• What is asked
Edit the records from the line with "Expand the Настройка" to the line with "will (232, 55)." by replacing "yellow" with "green", leaving everything else unchanged. Return only those lines.

• Given records

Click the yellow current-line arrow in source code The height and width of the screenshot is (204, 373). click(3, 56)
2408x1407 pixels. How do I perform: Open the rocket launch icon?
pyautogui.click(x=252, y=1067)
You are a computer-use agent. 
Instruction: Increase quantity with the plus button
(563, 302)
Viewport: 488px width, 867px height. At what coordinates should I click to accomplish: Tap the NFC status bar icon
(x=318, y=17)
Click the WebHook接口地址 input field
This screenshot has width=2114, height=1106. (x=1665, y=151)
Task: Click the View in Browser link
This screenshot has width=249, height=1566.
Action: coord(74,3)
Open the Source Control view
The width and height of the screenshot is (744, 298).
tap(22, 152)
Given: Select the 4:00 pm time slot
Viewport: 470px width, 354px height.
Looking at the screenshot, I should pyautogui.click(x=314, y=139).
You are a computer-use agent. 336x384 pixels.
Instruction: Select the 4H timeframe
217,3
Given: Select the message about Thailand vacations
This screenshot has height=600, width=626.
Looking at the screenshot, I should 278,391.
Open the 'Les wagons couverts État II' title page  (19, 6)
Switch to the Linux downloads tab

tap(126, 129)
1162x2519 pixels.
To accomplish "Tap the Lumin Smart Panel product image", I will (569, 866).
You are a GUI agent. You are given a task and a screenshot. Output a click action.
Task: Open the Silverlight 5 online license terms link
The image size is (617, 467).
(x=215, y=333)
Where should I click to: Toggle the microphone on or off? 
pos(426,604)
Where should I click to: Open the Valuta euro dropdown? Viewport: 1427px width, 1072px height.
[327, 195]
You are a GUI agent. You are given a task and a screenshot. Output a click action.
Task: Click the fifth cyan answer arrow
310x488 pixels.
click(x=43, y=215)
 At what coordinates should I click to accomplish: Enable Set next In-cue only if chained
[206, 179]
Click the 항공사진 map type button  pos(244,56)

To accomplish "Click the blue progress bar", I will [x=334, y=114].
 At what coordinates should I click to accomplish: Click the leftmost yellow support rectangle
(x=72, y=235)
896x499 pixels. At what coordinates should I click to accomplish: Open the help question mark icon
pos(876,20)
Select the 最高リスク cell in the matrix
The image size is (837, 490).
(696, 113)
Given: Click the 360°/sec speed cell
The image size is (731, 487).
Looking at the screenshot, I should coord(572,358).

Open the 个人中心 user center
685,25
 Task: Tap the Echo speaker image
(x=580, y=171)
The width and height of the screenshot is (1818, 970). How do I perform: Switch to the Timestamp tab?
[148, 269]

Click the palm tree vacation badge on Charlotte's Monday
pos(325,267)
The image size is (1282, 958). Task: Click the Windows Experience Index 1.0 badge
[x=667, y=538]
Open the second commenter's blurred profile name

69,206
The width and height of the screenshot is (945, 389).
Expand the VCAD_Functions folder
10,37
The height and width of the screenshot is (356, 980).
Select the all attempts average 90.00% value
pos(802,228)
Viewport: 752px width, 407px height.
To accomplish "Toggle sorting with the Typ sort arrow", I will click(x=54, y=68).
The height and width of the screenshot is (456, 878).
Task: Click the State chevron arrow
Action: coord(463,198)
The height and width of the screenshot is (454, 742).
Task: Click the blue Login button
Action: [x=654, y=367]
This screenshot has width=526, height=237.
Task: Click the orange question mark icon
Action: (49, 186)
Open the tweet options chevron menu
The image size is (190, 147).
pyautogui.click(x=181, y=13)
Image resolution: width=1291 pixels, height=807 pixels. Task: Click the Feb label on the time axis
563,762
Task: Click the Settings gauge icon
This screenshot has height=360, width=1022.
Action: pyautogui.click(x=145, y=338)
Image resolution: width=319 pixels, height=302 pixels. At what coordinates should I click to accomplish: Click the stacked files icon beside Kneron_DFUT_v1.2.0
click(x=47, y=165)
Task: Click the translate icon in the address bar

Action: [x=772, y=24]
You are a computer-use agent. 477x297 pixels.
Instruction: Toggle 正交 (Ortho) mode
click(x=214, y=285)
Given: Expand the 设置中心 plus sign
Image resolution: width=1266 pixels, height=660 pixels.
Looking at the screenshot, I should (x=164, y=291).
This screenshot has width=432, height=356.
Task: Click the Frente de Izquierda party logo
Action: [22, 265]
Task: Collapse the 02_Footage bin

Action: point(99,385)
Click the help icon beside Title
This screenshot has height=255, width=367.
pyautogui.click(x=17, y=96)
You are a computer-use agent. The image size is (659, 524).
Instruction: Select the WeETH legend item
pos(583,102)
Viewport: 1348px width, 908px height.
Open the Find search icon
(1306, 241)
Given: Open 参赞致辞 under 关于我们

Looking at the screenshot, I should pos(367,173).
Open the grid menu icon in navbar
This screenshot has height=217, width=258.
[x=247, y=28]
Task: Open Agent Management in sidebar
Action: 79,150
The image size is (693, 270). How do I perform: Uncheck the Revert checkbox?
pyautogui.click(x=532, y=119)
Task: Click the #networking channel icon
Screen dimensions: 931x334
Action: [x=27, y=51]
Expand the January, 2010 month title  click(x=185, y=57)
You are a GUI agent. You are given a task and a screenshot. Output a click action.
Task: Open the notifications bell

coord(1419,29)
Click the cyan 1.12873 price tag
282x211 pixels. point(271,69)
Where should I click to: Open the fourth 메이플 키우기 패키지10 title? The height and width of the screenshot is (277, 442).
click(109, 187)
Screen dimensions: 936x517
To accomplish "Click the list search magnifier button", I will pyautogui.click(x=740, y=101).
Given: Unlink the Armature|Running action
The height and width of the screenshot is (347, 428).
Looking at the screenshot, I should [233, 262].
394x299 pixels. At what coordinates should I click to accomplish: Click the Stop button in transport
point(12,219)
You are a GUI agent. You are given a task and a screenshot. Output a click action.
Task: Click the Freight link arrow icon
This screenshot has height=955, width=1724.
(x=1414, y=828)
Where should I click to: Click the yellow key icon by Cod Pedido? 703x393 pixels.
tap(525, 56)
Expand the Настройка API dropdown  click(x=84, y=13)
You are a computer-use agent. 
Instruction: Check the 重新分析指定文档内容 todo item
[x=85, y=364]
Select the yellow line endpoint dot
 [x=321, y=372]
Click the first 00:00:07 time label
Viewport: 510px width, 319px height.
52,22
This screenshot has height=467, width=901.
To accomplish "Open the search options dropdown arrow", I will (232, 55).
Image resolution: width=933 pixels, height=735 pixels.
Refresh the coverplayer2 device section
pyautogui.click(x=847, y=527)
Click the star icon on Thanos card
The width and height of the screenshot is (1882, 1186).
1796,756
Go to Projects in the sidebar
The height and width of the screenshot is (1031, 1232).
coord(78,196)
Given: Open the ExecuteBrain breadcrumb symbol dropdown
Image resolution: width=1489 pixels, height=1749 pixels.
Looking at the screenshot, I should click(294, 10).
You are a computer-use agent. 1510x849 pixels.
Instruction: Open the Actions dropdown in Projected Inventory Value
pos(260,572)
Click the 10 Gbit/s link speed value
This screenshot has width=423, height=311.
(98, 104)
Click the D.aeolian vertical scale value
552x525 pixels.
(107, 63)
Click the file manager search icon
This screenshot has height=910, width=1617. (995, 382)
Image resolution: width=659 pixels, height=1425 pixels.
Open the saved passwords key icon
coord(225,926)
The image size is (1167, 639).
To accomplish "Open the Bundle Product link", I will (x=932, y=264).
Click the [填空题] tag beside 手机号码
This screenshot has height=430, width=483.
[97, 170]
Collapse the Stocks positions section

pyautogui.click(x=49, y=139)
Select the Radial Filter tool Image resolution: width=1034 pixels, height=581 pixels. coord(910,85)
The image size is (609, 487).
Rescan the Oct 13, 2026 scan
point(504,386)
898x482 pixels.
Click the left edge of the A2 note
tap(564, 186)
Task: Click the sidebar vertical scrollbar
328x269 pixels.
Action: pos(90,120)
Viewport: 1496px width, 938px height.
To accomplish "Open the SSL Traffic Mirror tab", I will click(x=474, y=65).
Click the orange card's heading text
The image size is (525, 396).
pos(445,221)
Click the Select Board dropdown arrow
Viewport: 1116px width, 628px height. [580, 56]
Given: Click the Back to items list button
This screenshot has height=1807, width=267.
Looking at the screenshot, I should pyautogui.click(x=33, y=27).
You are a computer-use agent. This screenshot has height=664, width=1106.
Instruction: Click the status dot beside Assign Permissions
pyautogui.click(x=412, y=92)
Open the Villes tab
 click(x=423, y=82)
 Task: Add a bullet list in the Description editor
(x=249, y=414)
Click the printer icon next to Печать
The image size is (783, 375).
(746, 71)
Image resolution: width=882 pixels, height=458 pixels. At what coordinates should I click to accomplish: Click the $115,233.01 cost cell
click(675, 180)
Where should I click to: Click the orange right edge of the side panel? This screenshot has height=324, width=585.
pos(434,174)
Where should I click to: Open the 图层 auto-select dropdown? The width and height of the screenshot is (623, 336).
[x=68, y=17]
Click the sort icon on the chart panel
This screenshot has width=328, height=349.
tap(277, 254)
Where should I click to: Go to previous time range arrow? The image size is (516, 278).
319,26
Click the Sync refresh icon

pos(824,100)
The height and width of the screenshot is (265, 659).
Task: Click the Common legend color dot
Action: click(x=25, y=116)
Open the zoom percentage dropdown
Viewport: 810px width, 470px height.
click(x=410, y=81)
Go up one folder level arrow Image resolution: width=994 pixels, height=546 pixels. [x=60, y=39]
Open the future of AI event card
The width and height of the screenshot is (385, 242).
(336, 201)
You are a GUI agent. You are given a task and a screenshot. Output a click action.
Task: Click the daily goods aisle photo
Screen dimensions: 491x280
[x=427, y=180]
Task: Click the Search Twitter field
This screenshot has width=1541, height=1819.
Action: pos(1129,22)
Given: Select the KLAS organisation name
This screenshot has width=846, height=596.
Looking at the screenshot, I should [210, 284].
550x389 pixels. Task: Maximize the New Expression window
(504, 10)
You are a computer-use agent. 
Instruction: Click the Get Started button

• Full solution
Expand the Настройка API dropdown  click(x=84, y=13)
You are a computer-use agent. 
Instruction: Check the 重新分析指定文档内容 todo item
[x=85, y=364]
Select the green line endpoint dot
 [x=321, y=372]
Click the first 00:00:07 time label
Viewport: 510px width, 319px height.
52,22
This screenshot has height=467, width=901.
To accomplish "Open the search options dropdown arrow", I will (232, 55).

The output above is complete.